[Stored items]
>>>
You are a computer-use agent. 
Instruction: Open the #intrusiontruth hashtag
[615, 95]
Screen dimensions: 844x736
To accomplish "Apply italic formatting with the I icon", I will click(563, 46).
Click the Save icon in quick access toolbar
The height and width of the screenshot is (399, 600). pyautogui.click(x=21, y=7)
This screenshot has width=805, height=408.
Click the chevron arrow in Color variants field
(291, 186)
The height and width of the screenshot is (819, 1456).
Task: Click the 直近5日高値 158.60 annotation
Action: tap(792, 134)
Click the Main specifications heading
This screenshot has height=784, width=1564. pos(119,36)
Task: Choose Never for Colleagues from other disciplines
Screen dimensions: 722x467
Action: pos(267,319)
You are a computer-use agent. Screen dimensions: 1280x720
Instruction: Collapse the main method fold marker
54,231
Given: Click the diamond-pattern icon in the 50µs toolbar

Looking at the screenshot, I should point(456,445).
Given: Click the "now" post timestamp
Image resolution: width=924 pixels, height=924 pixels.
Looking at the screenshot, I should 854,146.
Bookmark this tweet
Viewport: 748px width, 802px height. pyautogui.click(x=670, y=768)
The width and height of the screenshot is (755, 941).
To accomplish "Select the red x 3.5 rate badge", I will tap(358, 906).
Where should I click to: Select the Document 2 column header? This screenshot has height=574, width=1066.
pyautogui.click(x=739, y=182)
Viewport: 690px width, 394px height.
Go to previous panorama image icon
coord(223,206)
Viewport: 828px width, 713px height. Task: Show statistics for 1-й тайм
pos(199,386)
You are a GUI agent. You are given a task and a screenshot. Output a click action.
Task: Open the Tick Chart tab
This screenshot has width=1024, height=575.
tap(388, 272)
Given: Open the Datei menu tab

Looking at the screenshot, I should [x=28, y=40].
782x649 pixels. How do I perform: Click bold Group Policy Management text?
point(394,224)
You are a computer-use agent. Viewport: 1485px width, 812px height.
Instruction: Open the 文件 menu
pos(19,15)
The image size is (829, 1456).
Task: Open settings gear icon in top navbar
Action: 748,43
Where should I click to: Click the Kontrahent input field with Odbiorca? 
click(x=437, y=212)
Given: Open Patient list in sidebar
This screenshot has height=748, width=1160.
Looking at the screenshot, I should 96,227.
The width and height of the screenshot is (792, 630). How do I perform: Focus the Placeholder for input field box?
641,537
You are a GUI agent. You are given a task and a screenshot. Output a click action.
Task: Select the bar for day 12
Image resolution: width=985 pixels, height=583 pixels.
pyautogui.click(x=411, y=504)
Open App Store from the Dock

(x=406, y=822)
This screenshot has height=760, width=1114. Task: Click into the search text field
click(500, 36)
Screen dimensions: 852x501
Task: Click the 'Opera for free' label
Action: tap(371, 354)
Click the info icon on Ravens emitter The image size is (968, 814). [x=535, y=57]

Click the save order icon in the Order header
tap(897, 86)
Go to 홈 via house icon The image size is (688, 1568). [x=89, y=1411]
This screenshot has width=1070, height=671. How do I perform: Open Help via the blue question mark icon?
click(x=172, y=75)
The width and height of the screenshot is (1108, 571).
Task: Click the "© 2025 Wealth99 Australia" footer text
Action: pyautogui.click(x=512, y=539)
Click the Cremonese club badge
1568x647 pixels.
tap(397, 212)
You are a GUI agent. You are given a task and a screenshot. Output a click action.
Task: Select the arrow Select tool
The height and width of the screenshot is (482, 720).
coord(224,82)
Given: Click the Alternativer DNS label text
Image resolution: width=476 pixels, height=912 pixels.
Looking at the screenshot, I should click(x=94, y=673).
<<<
▶ [Exercise goal]:
In the records above, return only the line that contains "Given: Click the Alternativer DNS label text" and every line after it through the last, exactly as they appear.

▶ [Response to the exercise]:
Given: Click the Alternativer DNS label text
Image resolution: width=476 pixels, height=912 pixels.
Looking at the screenshot, I should click(x=94, y=673).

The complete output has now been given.